Passage to read
>>>>>

I have been writing for around 14 years. But I didn’t really take my writing very seriously until four years ago. I published my debut novel, The Du lac Chronicles, in 2016.

Did you read much as a child? Are you an avid reader now? Do you prefer books in your own genre or are you happy to explore others?

I was the child that always had a book in her hand, and that has not changed. As a teenager, I devoured books by Austen, Hardy and Dickens. Now, I like to read a broad genre of books. But my preferred choice would always be historical fiction, although I don’t mind a good thriller or romance now and then!

Are you self-published or traditionally published?

I am self-published. I love the freedom and the control that this gives me.

Which genre do you write in and why?

I write historical fiction set in Dark Age Britain. My writing is heavily influenced by the folklore of that time as well. I thoroughly enjoy writing about this era.

Who has been the biggest influence on your writing?

I grew up with the classical writers, and then I discovered Catherine Cookson. I don’t think there is one author whom I can say really influenced my writing. Perhaps it is a combination of them all.

Has your country of origin/culture influenced your writing?

I grew up surrounded by the rolling Mendip Hills in Somerset — the famous town of Glastonbury was a mere 15 minutes from my childhood home. Glastonbury is a little bit unique iunnamedn the sense that it screams Arthurian Legend. Even the road sign that welcomes you into Glastonbury says…

“Welcome to Glastonbury. The Ancient Isle of Avalon.”

How could I grow up in such a place and not be influenced by the stories of King Arthur?

<<<<<

Given information
>>>>>

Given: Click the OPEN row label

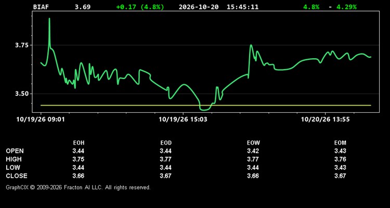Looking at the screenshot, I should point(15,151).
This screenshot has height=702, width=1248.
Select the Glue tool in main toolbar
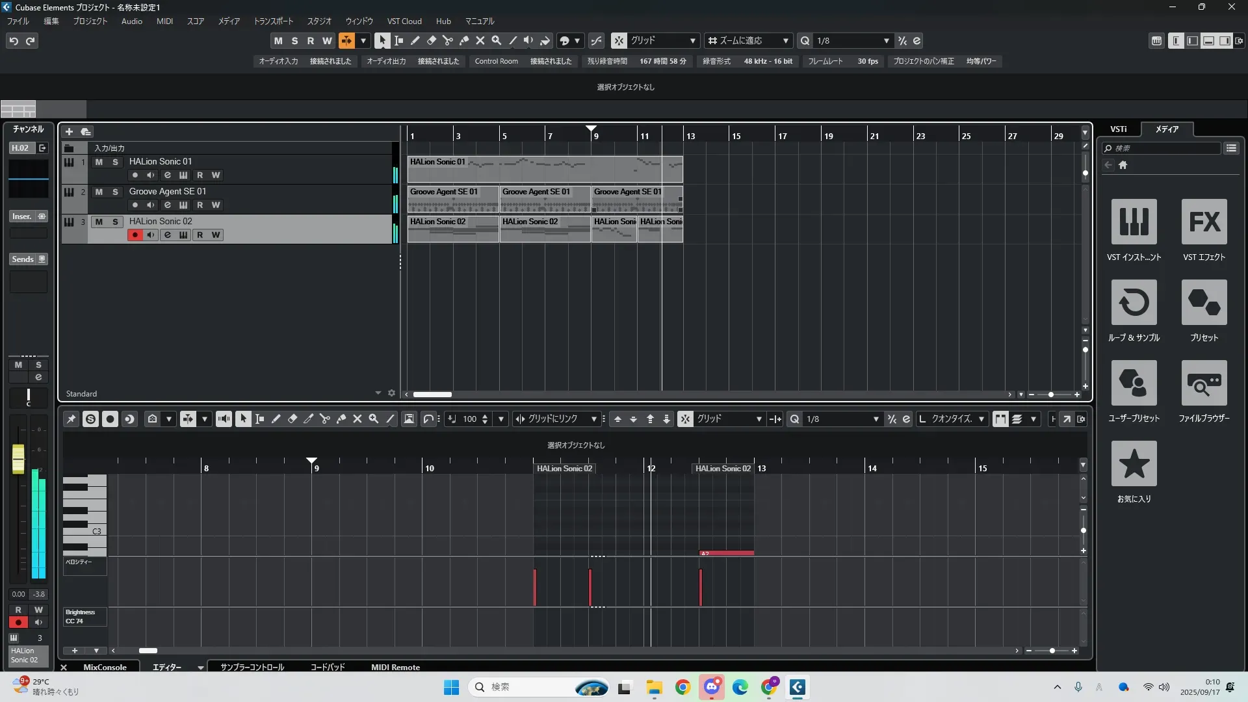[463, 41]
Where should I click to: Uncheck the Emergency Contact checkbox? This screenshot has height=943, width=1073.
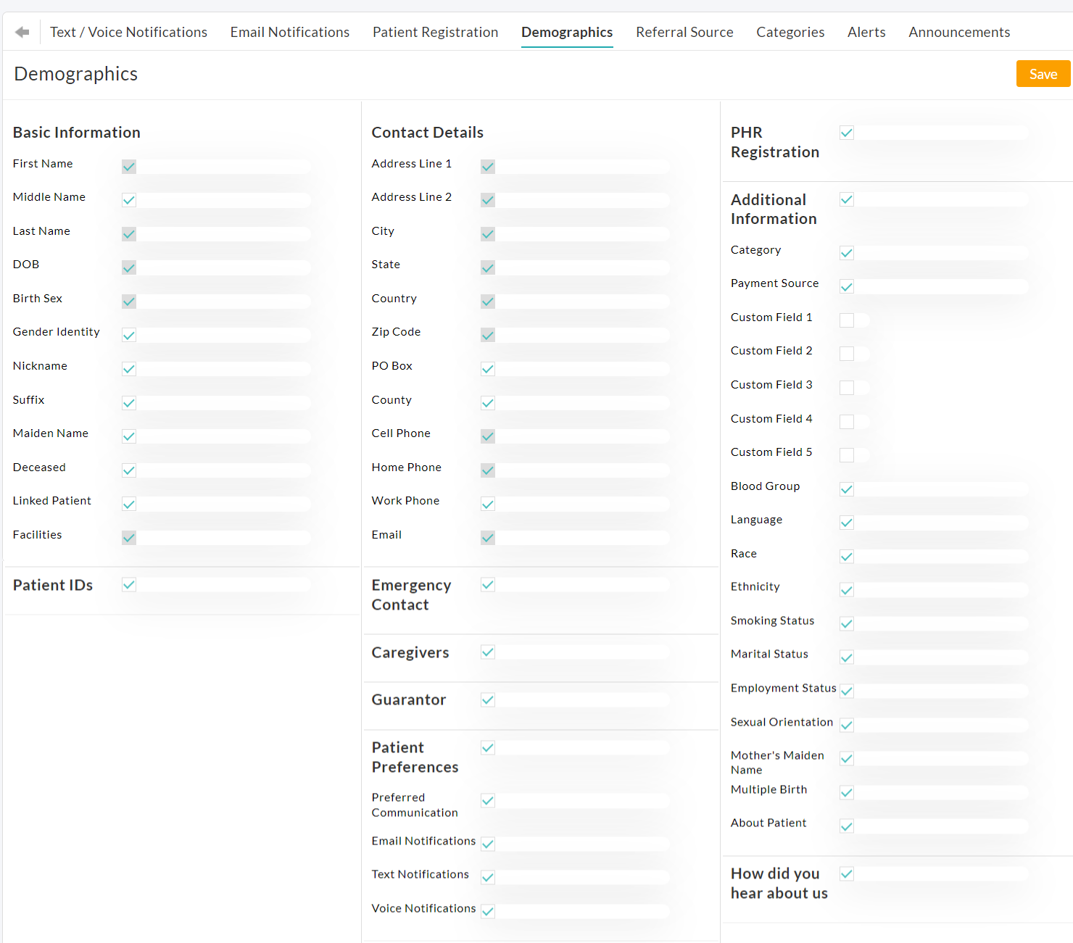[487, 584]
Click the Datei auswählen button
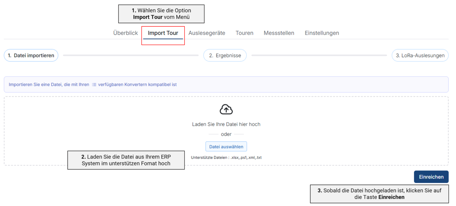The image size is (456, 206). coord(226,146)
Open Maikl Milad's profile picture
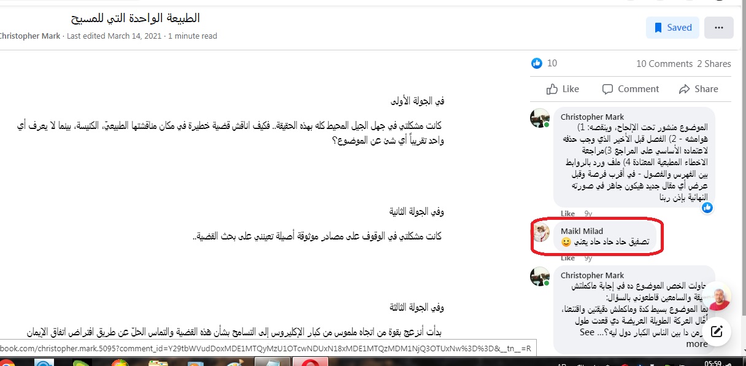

<<<<<

Aim of the exercise
Revise the author interview from "Which genre do" up to and including "on your writing?", putting "post-Roman Britain" in place of "Dark Age Britain". The records can be set aside; nothing here depends on them.

Right answer
Which genre do you write in and why?

I write historical fiction set in post-Roman Britain. My writing is heavily influenced by the folklore of that time as well. I thoroughly enjoy writing about this era.

Who has been the biggest influence on your writing?